Un premier roman, ça vous dit ? Celui-ci est assez particulier, je vous préviens. Il part d’une bonne idée à laquelle on a cependant (un peu)  du mal à adhérer jusqu’au bout. Enfin, je vous laisse juger…

L’histoire ? Elle est étonnante. Déstabilisante aussi. Tout commence en 1946, dans le New-Jersey. A Trenton, on travaille l’acier. Un outil d’émancipation pour les classes laborieuses  après les horreurs de la guerre. Abe Kunstler est de ces ouvriers pauvres qui travaillent dur pour assurer le quotidien.

Il est travailleur, obstiné, bon camarade, buveur invétéré ( pour donner le change et brouiller les pistes)… et différent. Et pour cause. Il se présente comme « mutilé » pendant la guerre et laisse souvent une drôle d’impression ici et là. Personne n’imagine cependant qui y est en réalité.

Si je vous le dis d’emblée, la lecture de ce roman va sérieusement perdre de sa saveur, non ? Disons que le héros de ce premier roman n’a pas dit la vérité sur son identité. Il s’est inventé un nom, une vie. Un passé.

Des décennies qu’il la cache au regard de tous. Lui, le moins baraqué de ses collègues, est aussi celui qui prend le plus soin des autres…

 

 

Abe Kunstler, le visage fin et l’esprit aiguisé, a l’idée de construire une famille. Pour cela, il lui faut une femme, ce sera Inez. Une jeune femme perdue, fragile… et pas regardante. Au quotidien, son mari cache, dissimule, ferme les portes…

Pour faire un enfant, il faudra imaginer un stratagème, un plan sordide et délirant… qui aboutira. Mais à quel prix ?

D’année en année, Abe s’enfonce dans son mensonge, dans l’alcoolisme et la violence aussi. Sans solution de retour.

Devenu adulte, son fils Art, né handicapé, découvre quelque chose qui le choque et complique encore la relation qu’il entretient avec son père.

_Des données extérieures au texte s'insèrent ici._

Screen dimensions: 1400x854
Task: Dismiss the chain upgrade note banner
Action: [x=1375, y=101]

Abe a peur pour son secret. Jusqu’où est-il prêt à aller pour cela ? … Art, lui, ne veut pas aller faire la guerre au Vietnam.

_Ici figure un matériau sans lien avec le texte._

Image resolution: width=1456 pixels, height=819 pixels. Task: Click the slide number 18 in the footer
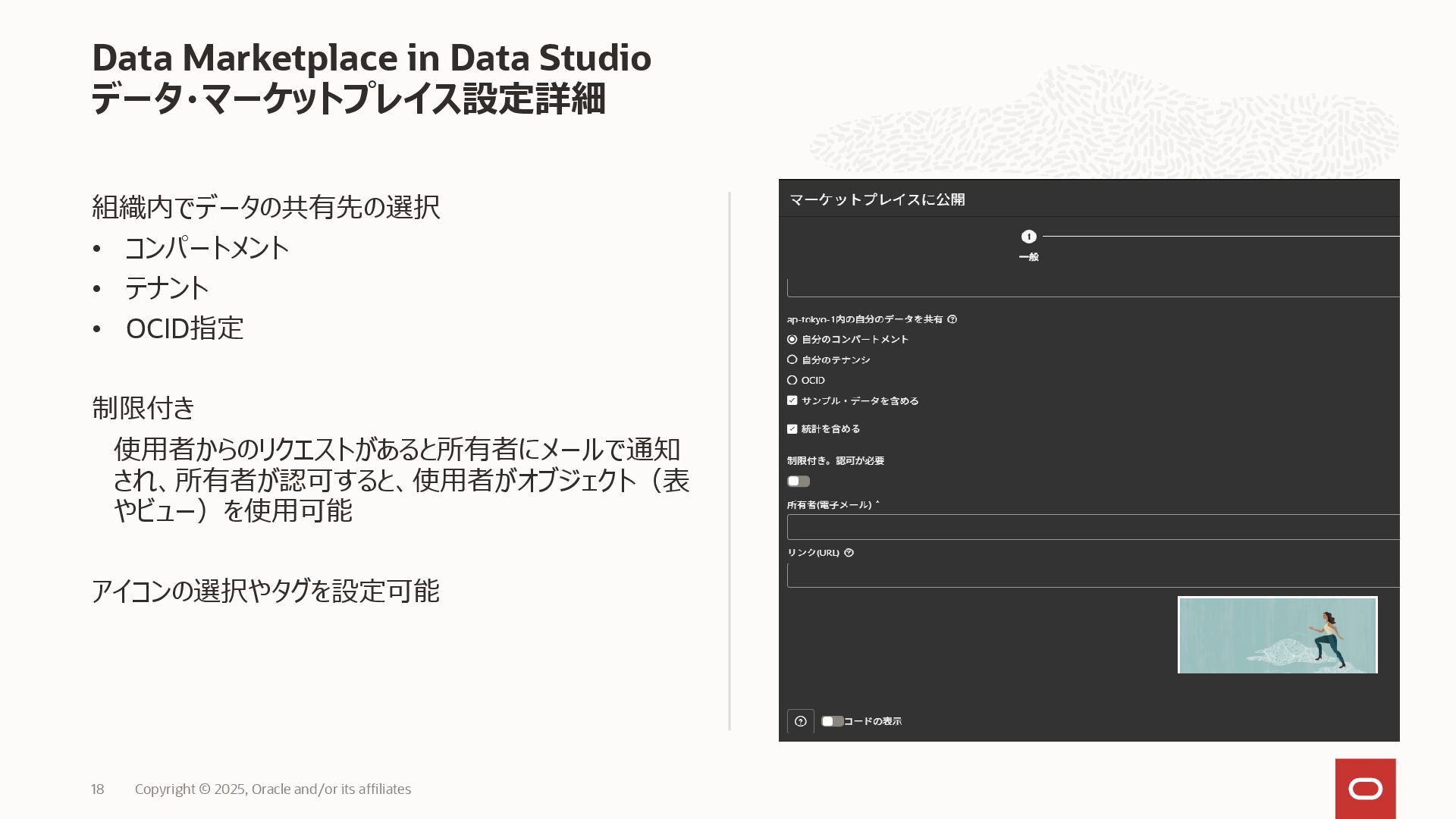click(x=98, y=789)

Deux mondes s’opposent. Et le rêve américain a pris un sérieux coup dans l’aile…

Un premier roman à la langue âpre et parfois au style alambiqué dans lequel on finit par ne plus y croire du tout.

L’auteur Tadzio Koelb est journaliste et traducteur. Il enseigne par ailleurs à l’Université de Rutgers dans le New Jersey et vit à New York.

 

 Extraits

 Page 26 : […] La cohérence et les détails : voilà ce qui le maintenant en sécurité. Un homme qui vient de se raser laisse toujours les mêmes indices – un blaireau plein de mousse, un rasoir humide ; il laisse une serviette mouillée sur la patère, aussi sûr qu’une voiture laisse des traces dans la neige en roulant. Kunstler laissa la porte claquer derrière lui et descendit les marches quatre à quatre. »

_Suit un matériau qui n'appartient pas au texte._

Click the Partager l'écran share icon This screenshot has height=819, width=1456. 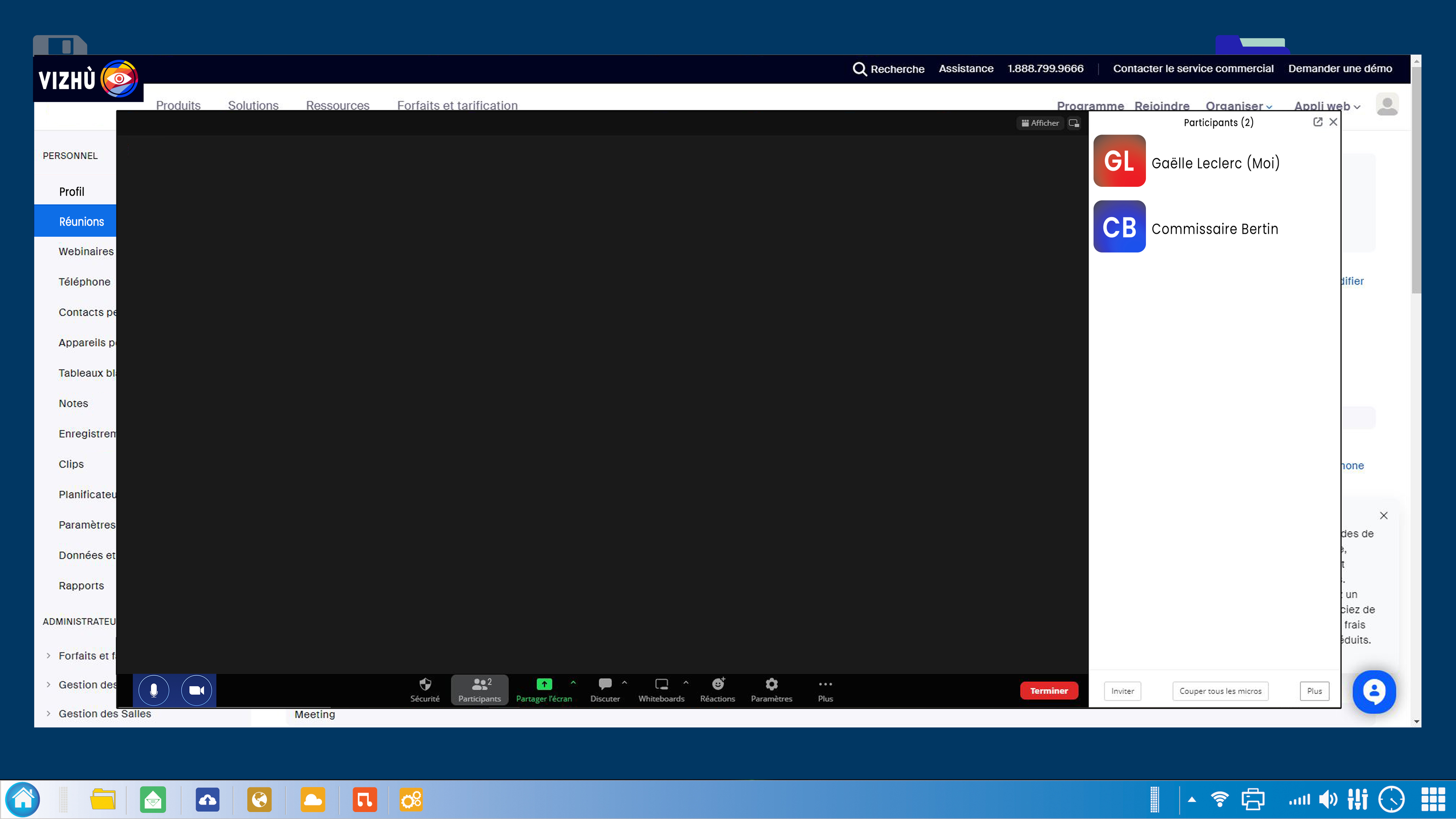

Page 113 : « La danse, mais aussi l’alcool, et pour que son plan fonctionne il les entraîna tous deux plus loin encore dans ce monde brumeux et oublieux, endroit déroutant où il ressentait un curieux mélange de sérénité et d’angoisse. C’était d’ailleurs cette sérénité même qui déclenchait sa peur : il paniquait à l’idée de se retrouver en public, avec aux manettes de son self-control sa seule main mal assurée d’ivrogne, et parfois il était furieux de voir le nombre d’occasions où il se surprenait à baisser la garde. Même avec les autres gars de l’usine, qui le connaissaient et acceptaient donc son attitude circonspecte ou qui, tout du moins, s’y étaient habitués, il savait que le risque que tout s’effondre était toujours présent. »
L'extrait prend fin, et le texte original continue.